GNU General Public License v3.0
0 stars 0 forks source link

The cutoff 2024 pdf also contains stage 2 #1

Open Yash1231232 opened 3 weeks ago

Yash1231232 commented 3 weeks ago

The data in stage 2 in being skipped but i want both stage one and stage 2 data in my excel sheet Can you tell what to modify to get the desired output

TheTechTiger commented 3 weeks ago

I tried fixing it, but there are no definite identifiers for Stage 2 cut-offs. The backend of the program works by converting the PDF into plain text. For details like college name/code and branch name/code, there's a clear identifier—such as the college name and code lines beginning with the format 'XXXXX - ' (where X is any digit). The same applies for branch, seat level, and category cutoffs.

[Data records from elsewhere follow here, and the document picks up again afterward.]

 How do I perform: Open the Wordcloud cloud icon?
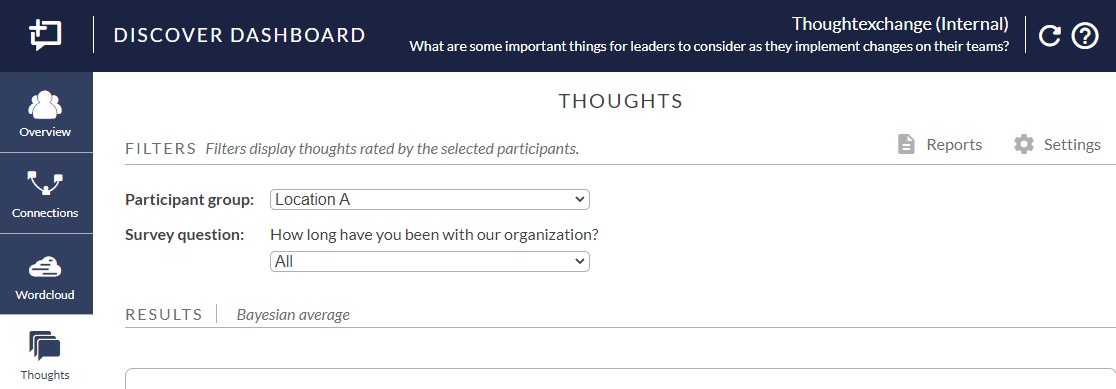45,267
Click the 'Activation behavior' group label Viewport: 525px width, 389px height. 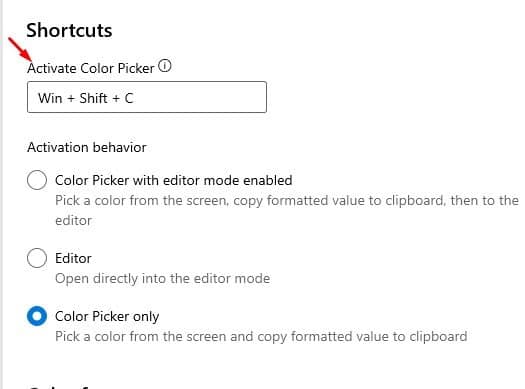[x=87, y=147]
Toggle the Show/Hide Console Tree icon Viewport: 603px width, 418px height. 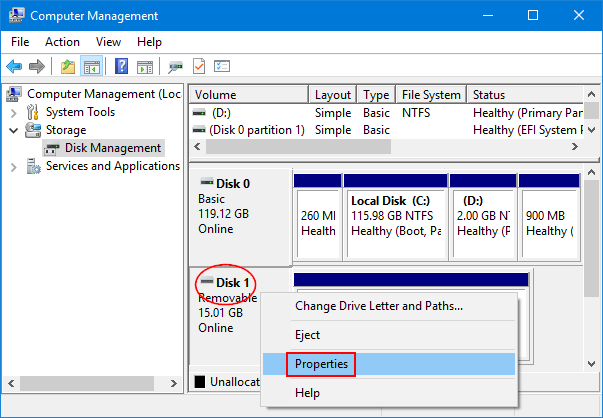(x=92, y=67)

However, when logging the plain text version of the page containing a Stage 2 cut-off, there is no reliable or consistent way to identify the cut-off.

That said, you're welcome to attempt fixing this and contribute to the project. If not, the best approach to ensure accuracy in the Excel sheet is to manually go through the text files and page numbers in the 'skipped' folder, and then add the entries to the Excel sheet after running the data migrator.